5. Stonewalling and Silent Treatment
Stubbornness in refusing to talk, not returning messages, or leaving when there’s an argument is more than a stubbornness issue—it’s a way of emotionally punishing someone. Stonewalling makes you anxious and helpless and leaves you yearning for resolution. Being shut out of meetings or discussions at work serves the same purpose. Silent treatment is a telltale sign of a toxic workplace, according to workplace gurus.

4. Blame-Shifting
Manipulators are experts at evading responsibility. When you call them on hurtful actions, they will deflect: “You’re too sensitive,” “You made me do it,” or “If you weren’t so hard to get along with, we wouldn’t have these issues.” This steady blame-shifting causes you to second-guess your own behavior and feel guilty for something that isn’t your fault. As explained by psychology specialists, this is one of the prime strategies in both interpersonal and business relations.

3. Minimization and Trivializing
If you say you’re hurt or upset, manipulators will make light of your feelings: “You’re overreacting,” “It’s not that bad,” or “Why are you making such a big deal out of this?” This minimization causes you to question whether your feelings are real and teaches you to push them down. As described by psychologists, trivializing is a subtle but very effective method of silencing and controlling.

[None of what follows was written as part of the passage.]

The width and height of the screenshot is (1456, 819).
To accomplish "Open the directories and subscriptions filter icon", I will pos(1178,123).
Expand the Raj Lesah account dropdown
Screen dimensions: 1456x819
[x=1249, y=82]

2. Denial and Rewriting History
One of the most confusing strategies is simply denying the truth: “That never occurred,” “You’re remembering it incorrectly,” or “I never said that.” The manipulator might even alter the history to fit their agenda, having you doubt your memory and sanity. This is particularly prevalent in the work environment, where a supervisor might deny promising something or say that you got the instructions wrong. According to workplace culture experts, this strategy dismantles trust and confidence over time.

1. Gaslighting
The number one spot on our list is gaslighting proper—the classic manipulation tool. Gaslighting is about getting you to question your own reality, memories, and perceptions. It can be a combination of the above tactics, but its hallmark is chronic, deliberate bending of the truth. Whether it’s a partner telling you that you’re “crazy,” a boss ignoring overt evidence, or a friend doubting your judgment, gaslighting makes you nervous, anxious, and alone. Described by Medical News Today, gaslighting is psychological abuse that makes a person doubt their sanity, memory, or version of reality.
The effects of these tactics are significant. Victims frequently feel anxiety, depression, low self-esteem, and ongoing confusion. In relationships, it results in isolation and dependency. In the workplace, it can destroy confidence and career opportunities. Becoming aware of these tactics is the beginning of reclaiming your sense of self and forging healthier, more respectful relationships.